Text section Block Start

In the present study, Na+ manipulating genes could contribute not only to ion homeostasis
but also to growth stimulation with exposing the halophyte Atriplex halimus L. to moderate NaCl
concentration. The stimulation of growth was attributed to Na+ accumulation inside the vacuole
leading to increase leaf cell size as well as accelerate leaf cell division. Increasing the assimilatory
surface could result in enhancing the photosynthetic rate. The reduction of A. halimus growth
compared to optimum growth at 50 and 200 mM NaCl could be attributed to osmotic effect rather than
the ionic one of salt stress. The inhibition of photosynthesis seemed to be resulted from limitation of
CO2 due to the osmotic effect on stomatal conductance rather than the activity loss of photosynthetic
machinery. The depletion of starch content along with the increase in sucrose content could imply that
photosynthesis may be a limiting for A. halimus growth. The fast coordinate induction of Na+
manipulating genes could reveal that the tolerance of A. halimus to high concentrations evolved from
its ability to regulate and control Na+ influx and efflux. V-H+-PPase may play a vital role in A. halimus
tolerance to osmotic and/or ionic stress due to its kinetics of induction. It seemed that H+-ATPase play
a pivotal role in A. halimus tolerance to stress due to the increase in its protein level was detected with
all NaCl concentrations as well as with PEG treatments. Both of these genes might be useful in
improving stress tolerance in transgenic crops.

Text section Block End
Records supplied Block Start

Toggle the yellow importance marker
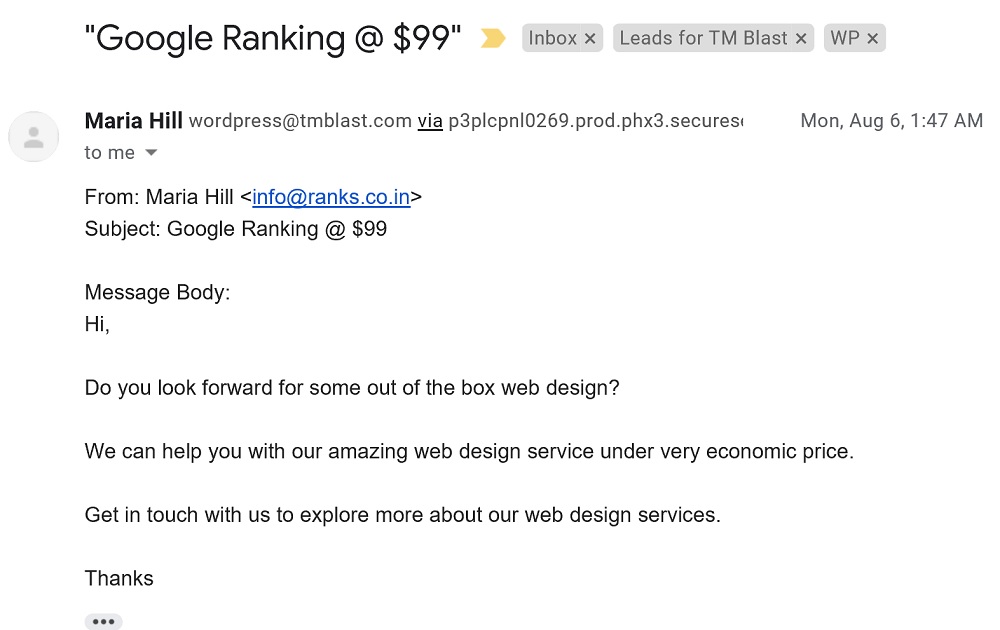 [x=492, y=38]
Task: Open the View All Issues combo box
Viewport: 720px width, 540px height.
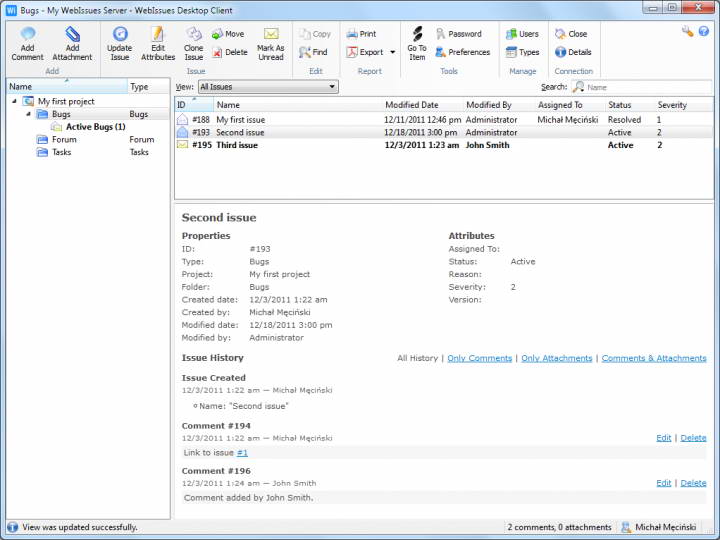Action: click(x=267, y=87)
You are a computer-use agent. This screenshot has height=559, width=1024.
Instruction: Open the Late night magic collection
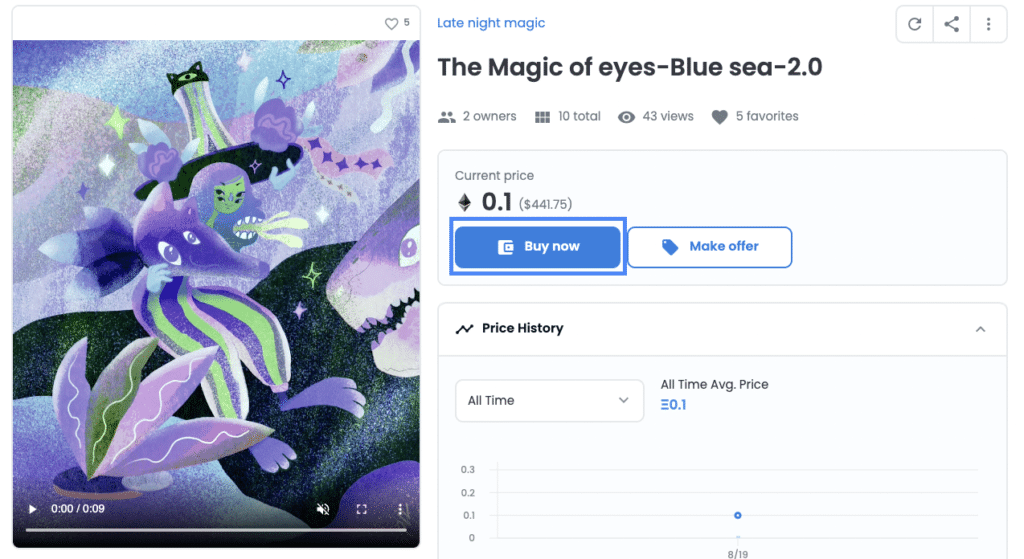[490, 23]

Records supplied Block End
Records supplied Block Start

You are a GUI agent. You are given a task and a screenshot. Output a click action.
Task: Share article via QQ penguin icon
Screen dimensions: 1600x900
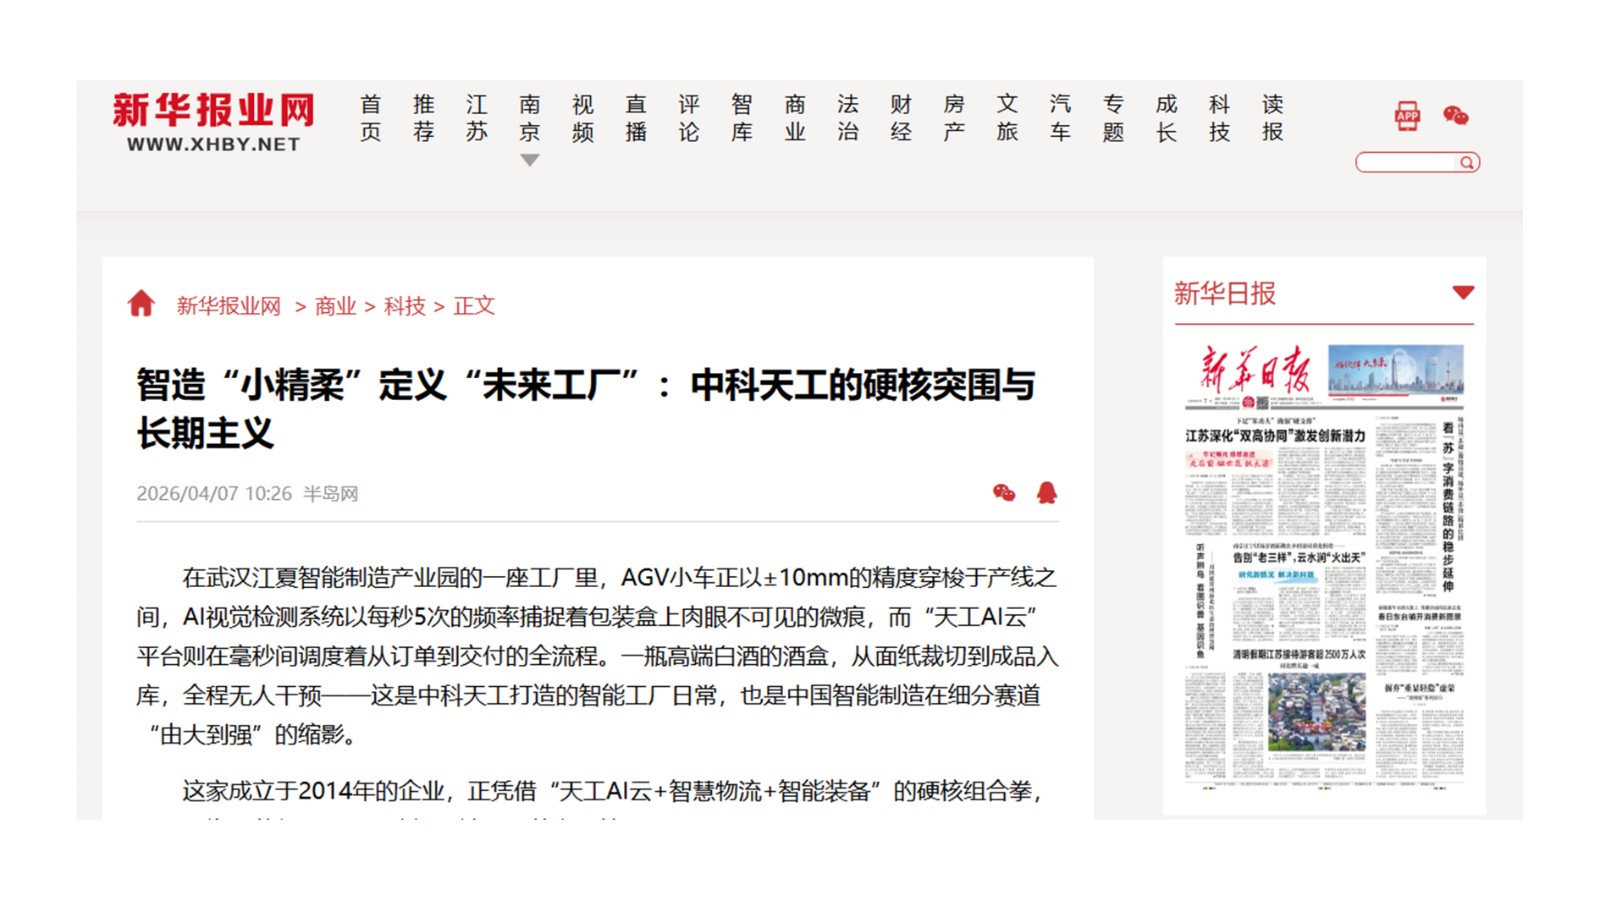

Records supplied Block End

> [Instructions for the task]: In the passage on Atriplex halimus, what was the stimulation of growth attributed to? The rows can be disregarded entirely.

> [Result of this task]: Na+ accumulation inside the vacuole, which led to larger leaf cells and faster leaf cell division.